🤖 AI Summary
This work addresses the trade-off between training stability and model performance in deep Transformers, where PreNorm offers stable training but limited expressiveness, while PostNorm achieves superior performance yet suffers from gradient anomalies and representation collapse. To reconcile these issues, the authors propose SpanNorm, a novel normalization scheme that stabilizes signal propagation through residual connections spanning the entire Transformer block and incorporates PostNorm-style output normalization. This approach uniquely unifies the stability of PreNorm with the high performance of PostNorm, supported by theoretical analysis and a variance-aware scaling strategy. Experiments demonstrate that SpanNorm consistently outperforms existing normalization methods in both dense and Mixture-of-Experts (MoE) architectures, enabling more robust and effective training.
📝 Abstract
The success of Large Language Models (LLMs) hinges on the stable training of deep Transformer architectures. A critical design choice is the placement of normalization layers, leading to a fundamental trade-off: the ``PreNorm''architecture ensures training stability at the cost of potential performance degradation in deep models, while the ``PostNorm''architecture offers strong performance but suffers from severe training instability. In this work, we propose SpanNorm, a novel technique designed to resolve this dilemma by integrating the strengths of both paradigms.

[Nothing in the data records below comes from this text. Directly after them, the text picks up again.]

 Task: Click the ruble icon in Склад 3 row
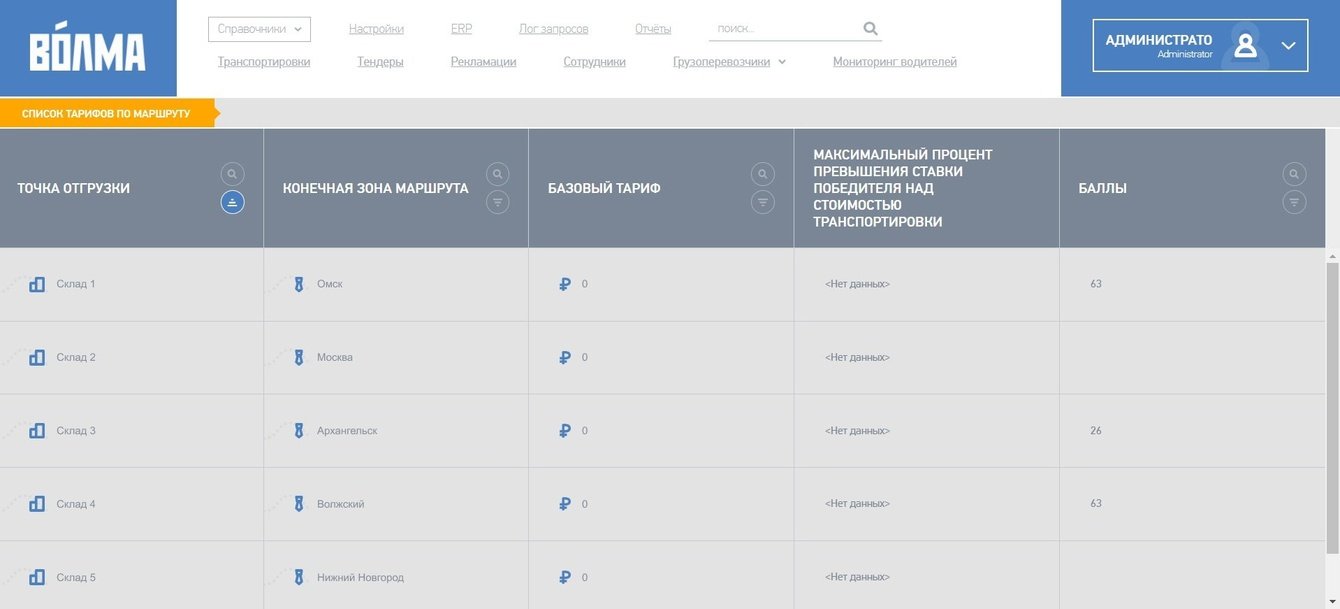[x=565, y=431]
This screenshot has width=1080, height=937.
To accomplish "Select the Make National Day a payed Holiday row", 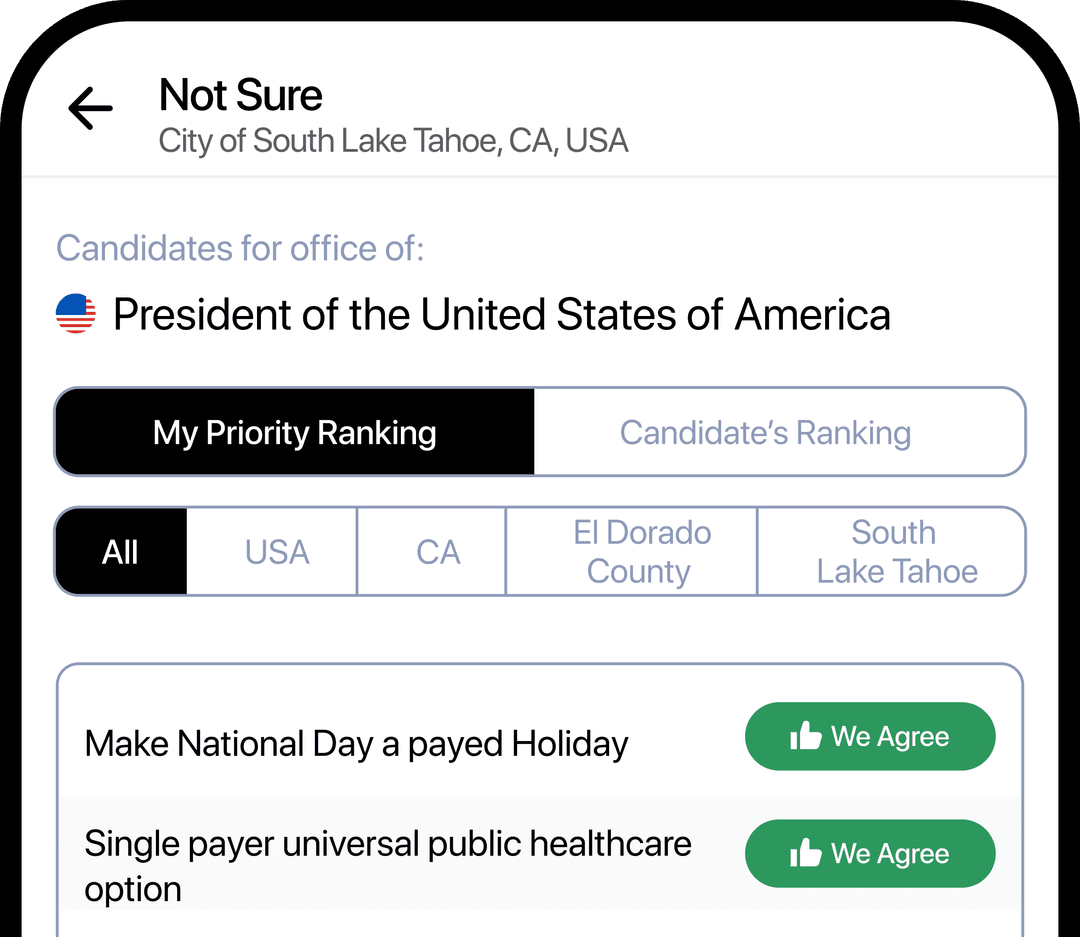I will pos(356,742).
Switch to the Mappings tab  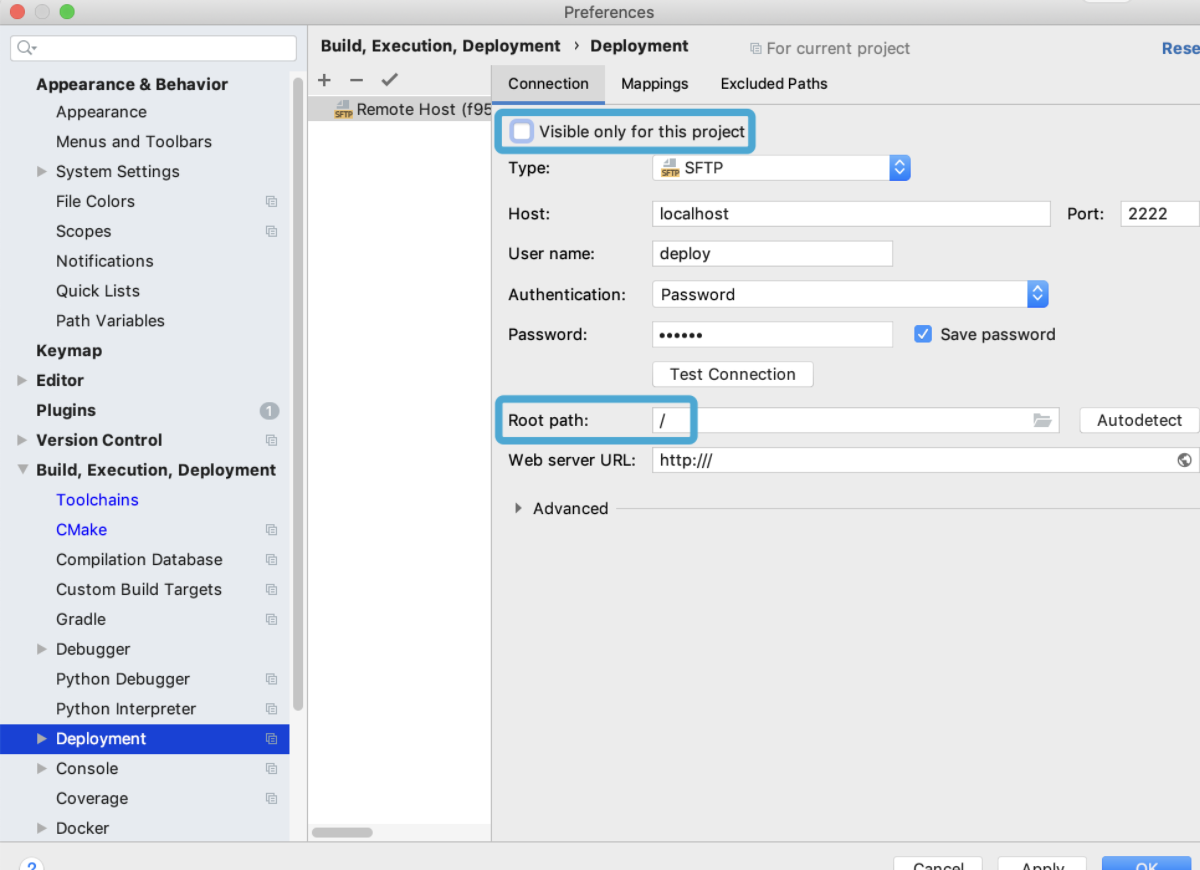coord(654,84)
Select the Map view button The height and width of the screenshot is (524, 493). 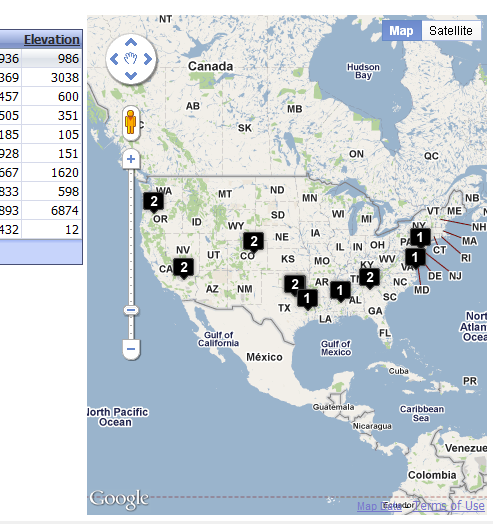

Structurally, SpanNorm establishes a clean residual connection that spans the entire transformer block to stabilize signal propagation, while employing a PostNorm-style computation that normalizes the aggregated output to enhance model performance. We provide a theoretical analysis demonstrating that SpanNorm, combined with a principled scaling strategy, maintains bounded signal variance throughout the network, preventing the gradient issues that plague PostNorm models, and also alleviating the representation collapse of PreNorm. Empirically, SpanNorm consistently outperforms standard normalization schemes in both dense and Mixture-of-Experts (MoE) scenarios, paving the way for more powerful and stable Transformer architectures.